__Excerpt to read__
Zhang Yawen 张亚雯

Personal information
- Born: 9 March 1983 (age 43) Chongqing, China
- Height: 1.62 m (5 ft 4 in)
- Weight: 58 kg (128 lb)

Sport
- Country: China
- Sport: Badminton
- Handedness: Right

Women's & mixed doubles
- Highest ranking: 3 (WD with Zhang Dan December 2005) 1 (WD with Wei Yili August 2007) 1 (WD with Zhao Tingting 8 October 2009) 1 (XD with Xie Zhongbo June 2006)
- BWF profile

Medal record
Women's badminton
Representing China
Olympic Games
| Bronze medal – third place | 2008 Beijing | Women's doubles |
World Championships
| Gold medal – first place | 2009 Hyderabad | Women's doubles |
| Silver medal – second place | 2005 Anaheim | Mixed doubles |
| Silver medal – second place | 2006 Madrid | Women's doubles |
| Bronze medal – third place | 2005 Anaheim | Women's doubles |
| Bronze medal – third place | 2007 Kuala Lumpur | Women's doubles |
| Bronze medal – third place | 2007 Kuala Lumpur | Mixed doubles |
World Cup
| Gold medal – first place | 2005 Yiyang | Mixed doubles |
| Silver medal – second place | 2005 Yiyang | Women's doubles |
| Silver medal – second place | 2006 Yiyang | Mixed doubles |
Sudirman Cup
| Gold medal – first place | 2007 Glasgow | Mixed team |
| Gold medal – first place | 2009 Guangzhou | Mixed team |
Uber Cup
| Gold medal – first place | 2008 Jakarta | Women's team |
Asian Games
| Gold medal – first place | 2006 Doha | Women's team |
| Silver medal – second place | 2006 Doha | Mixed doubles |
Asian Championships
| Bronze medal – third place | 2001 Manila | Women's doubles |
East Asian Games
| Gold medal – first place | 2009 Hong Kong | Mixed doubles |
| Gold medal – first place | 2009 Hong Kong | Women's team |
World Junior Championships
| Gold medal – first place | 2000 Guangzhou | Girls' doubles |
| Gold medal – first place | 2000 Guangzhou | Mixed doubles |
| Gold medal – first place | 2000 Guangzhou | Mixed team |
Asian Junior Championships
| Gold medal – first place | 1999 Yangon | Girls' team |
| Gold medal – first place | 2000 Kyoto | Girls' doubles |
| Gold medal – first place | 2000 Kyoto | Girls' team |
| Silver medal – second place | 2000 Kyoto | Mixed doubles |
| Bronze medal – third place | 1999 Yangon | Girls' singles |
| Bronze medal – third place | 1999 Yangon | Girls' doubles |

= Zhang Yawen =

Chinese badminton player (born 1985)

__Data excerpt__
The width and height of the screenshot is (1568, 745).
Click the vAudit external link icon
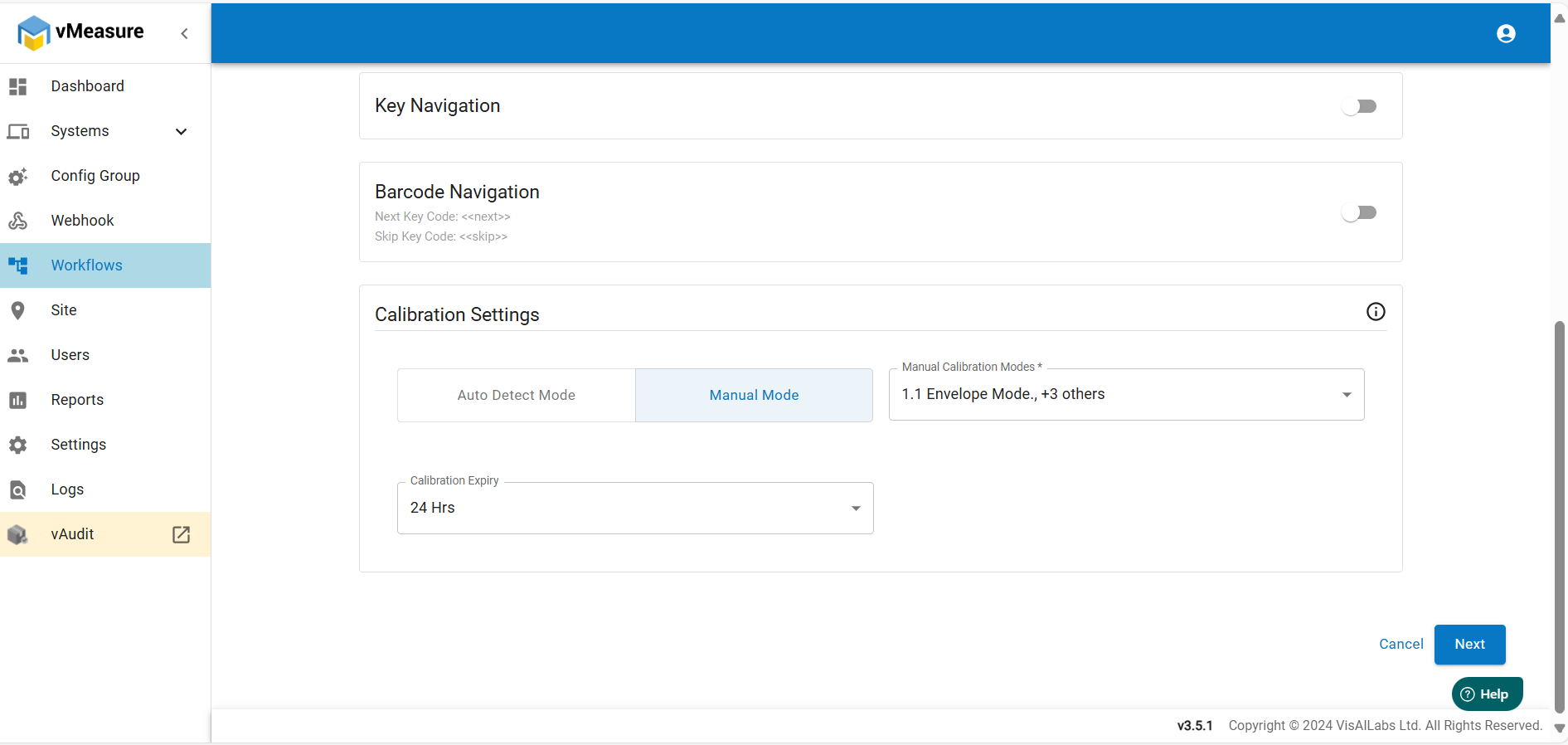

__Jobs__
1. In the Zhang Yawen profile, where and in what year did she win her Olympic bronze medal?
2. List every partner named in the highest ranking line of the Zhang Yawen profile.
3. Carry on the Zhang Yawen profile from its last line.
The material has no connection to the profile of badminton player Zhang Yawen.

__Task results__
1. 2008 Beijing

2. Zhang Dan, Wei Yili, Zhao Tingting, Xie Zhongbo

3.
Zhang Yawen (张亚雯 (張亞雯, Zhāng Yàwén); born 9 March 1983) is a Chinese badminton player.

== Career ==
Zhang has specialized in women's doubles and mixed doubles, earning numerous international titles in both events. At various times she has partnered either Zhang Dan, or Zhao Tingting, or Wei Yili to women's doubles victories at the French (2002, 2007), German (2004), Thailand (2004), Singapore (2005, 2007), Indonesia (2006), China (2008), and Hong Kong (2008) Opens. Prior to 2009 her biggest triumph came with Wei Yili at the prestigious All-England Championships in 2007 where they defeated compatriots Gao Ling and Huang Sui, and Yang Wei and Zhang Jiewen, the two dominant teams of the era, respectively in the semifinals and finals. All of her mixed doubles titles have been earned in partnership with Xie Zhongbo and they include the Badminton World Cup (2005), the China Masters (2006, 2008), and the Hong Kong (2005, 2008), Indonesia (2006), Macau (2007), and Thailand (2008) Opens.

Before 2009 Zhang had earned five medals, without yet "striking gold", at the BWF World Championships. At the 2005 tournament she took a bronze in women's doubles with Zhang Dan, and a silver with Xie Zhongbo in mixed doubles behind Indonesia's Nova Widianto and Liliyana Natsir. At the 2006 tournament Zhang and Wei Yili upset Yang Wei and Zhang Jiewen in the semi-finals but were beaten in the final by Gao Ling and Huang Sui. Zhang was eliminated in the semi-finals of both doubles events at the 2007 edition in Kuala Lumpur.

At the 2008 Beijing Olympics Zhang and Wei Yili were ousted from women's doubles gold medal contention in the semi-finals by the eventual champions, compatriots Du Jing and Yu Yang. In the playoff for third place they salvaged a bronze medal by defeating Japan's Miyuki Maeda and Satoko Suetsuna.

2009 proved to be Zhang's most successful season. With Zhao Tingting she captured women's doubles titles at the two most prestigious events for individual players outside of the Olympics, the All-England Championships and the BWF World Championships, defeating compatriots Cheng Shu and Zhao Yunlei in the final of each.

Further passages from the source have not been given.